Tareas del ejercicio:
[A] Resume en dos oraciones el artículo sobre El juego del calamar.
[B] Continúa el artículo sobre El juego del calamar a partir de su última oración.

Texto seleccionado:
════════════════════

Eduardo Caccia
A pocos días de haber sido lanzada, El juego del calamar se ha convertido en un fenómeno de audiencia en más de 90 países. La serie coreana ha contagiado su popularidad del mismo modo que se propagan los virus en una epidemia. Mi abordaje no es tanto hacer una reseña sino analizar por qué una historia con sus características se vuelve “viral” y se integra a una práctica social. No divulgaré aspectos clave.
Se trata de un grupo de adultos que concursan en juegos infantiles para ganar un sustancial premio monetario, pero con consecuencias mortales para los perdedores. Una de las características es la violencia gráfica que se proyecta como parte del recurso narrativo. Surgen varias interrogantes, cuyas respuestas nos revelan aspectos de nuestra naturaleza. ¿Por qué la violencia tiene tanto magnetismo para los seres humanos?, ¿deberían prohibirse las historias con alta dosis de violencia?, ¿este tipo de contenidos produce violencia en la vida real?, ¿afecta por igual a todos los países?
Las personas que compiten en este inusitado juego comparten una característica: están ahogados en deudas, les atrae la posibilidad de “arreglar su vida” si obtienen el premio (unos 38 millones de dólares). Muchos de los competidores deciden correr el riesgo de la competencia en virtud de que su vida actual no tiene perspectivas de mejora. Sin duda la serie hace una crítica al capitalismo voraz y en cierta forma retrata lo que viven algunos quienes deciden incursionar en actividades delictivas, que prefieren el riesgo de morir violentamente a que sus vidas sigan igual, en la desesperanza y la pobreza.
La serie ofrece un magnetismo visual y personajes con profundidad psicológica. El estímulo sensorial tiene como punto culminante la sangre. Hay estudios que muestran el impacto negativo de este tipo de acciones en los espectadores, así como otros que muestran lo contrario. Me parece que la apología de la violencia, como recurso para el rating, debería estar sujeta a restricciones considerando el contexto social de los lugares donde se exhibe. No es lo mismo cómo lo asimila la sociedad sueca, por ejemplo, a la sociedad mexicana, inmersa en la violencia del narcotráfico. Además, aunque las clasificaciones restrictivas se supone que toman en cuenta la edad de los espectadores, es también muy importante considerar el grado de madurez de una persona que ve un programa de esta naturaleza. Aunque existe una clasificación “MA” de Audiencias Maduras, es complicado medir el nivel de madurez.

════════════════════

Datos:
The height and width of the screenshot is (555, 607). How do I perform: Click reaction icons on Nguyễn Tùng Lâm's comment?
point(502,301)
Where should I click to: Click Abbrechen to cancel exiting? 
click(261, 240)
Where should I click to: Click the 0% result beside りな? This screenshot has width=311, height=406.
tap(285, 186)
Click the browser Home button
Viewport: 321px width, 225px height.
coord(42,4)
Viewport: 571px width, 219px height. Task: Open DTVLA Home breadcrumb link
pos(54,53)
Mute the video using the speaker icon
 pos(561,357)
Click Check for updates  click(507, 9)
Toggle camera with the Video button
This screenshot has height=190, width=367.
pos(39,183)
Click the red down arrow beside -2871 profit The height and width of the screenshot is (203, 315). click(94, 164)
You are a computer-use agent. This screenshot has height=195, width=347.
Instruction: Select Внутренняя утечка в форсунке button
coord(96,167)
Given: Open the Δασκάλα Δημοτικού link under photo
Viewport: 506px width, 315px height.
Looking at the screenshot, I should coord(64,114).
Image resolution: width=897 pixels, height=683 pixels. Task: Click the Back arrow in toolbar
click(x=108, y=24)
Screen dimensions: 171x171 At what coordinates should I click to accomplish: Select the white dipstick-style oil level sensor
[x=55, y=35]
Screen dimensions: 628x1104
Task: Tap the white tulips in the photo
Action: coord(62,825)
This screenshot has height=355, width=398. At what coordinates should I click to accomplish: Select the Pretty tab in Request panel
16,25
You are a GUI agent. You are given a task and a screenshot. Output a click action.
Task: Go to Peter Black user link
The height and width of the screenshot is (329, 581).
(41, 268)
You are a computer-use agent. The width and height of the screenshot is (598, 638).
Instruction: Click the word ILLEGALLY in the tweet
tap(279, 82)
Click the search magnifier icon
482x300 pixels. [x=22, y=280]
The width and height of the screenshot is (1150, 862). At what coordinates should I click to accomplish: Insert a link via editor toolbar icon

════════════════════

Respuestas del ejercicio:
[A] La serie coreana El juego del calamar, en la que adultos ahogados en deudas compiten en juegos infantiles por un premio millonario con consecuencias mortales para los perdedores, se ha vuelto un fenómeno de audiencia en más de 90 países y hace una crítica al capitalismo voraz. El artículo se pregunta por el magnetismo de la violencia y sostiene que su apología como recurso para el rating debería restringirse según el contexto social de cada lugar, y que también importa el grado de madurez de quien la ve.

[B]
Eventualmente la apología de la violencia y el delito (como las series de narcotraficantes) tienden, si no a normalizar estos fenómenos, sí a verlos como algo que ya no sorprende, se insertan en la cotidianidad. Lo que hoy puede ver un niño o un adolescente no tiene comparación con lo que se consideraba restrictivo hace décadas. Recuerdo que cuando era niño me prohibieron ver la cinta El exorcista. Las polémicas escenas de esa película palidecen ahora contra contenidos mucho más fuertes a los que niños y jóvenes tienen acceso con poca o ninguna restricción.
Así como Twitter se beneficia con el odio, Netflix lucra con la violencia. ¿En qué momento será conveniente poner un alto a estas poderosas plataformas que, en lugar de fomentar una mejor sociedad, ganan con la degradación? El algoritmo dirá que la fórmula infalible para el rating es la cantidad de sangre.
Hay quienes postulan que ver contenido violento nos atrae porque es la manera que tenemos de experimentar eventos que no conocemos en la vida real. Como sea, El juego del calamar es mucho más que una historia de ficción con violencia. Tiene una profundidad filosófica y encrucijadas morales muy interesantes que nos invitan a reflexionar si el dinero nos arregla la vida, sobre la amistad, la complicidad, las lealtades, el rol de un líder, el trabajo en equipo, la estrategia por encima de la fuerza, el dominio de las pasiones, la vuelta a los impulsos primitivos de supervivencia y más.
El juego del calamar corteja la naturaleza humana, en sus lados oscuros y brillantes. Auguro que a algunos les ayudará a consolidar sus convicciones y valores, para otros puede ser perturbadora. Aún así, no creo que supere la realidad. Al menos podemos sentirnos seguros como espectadores.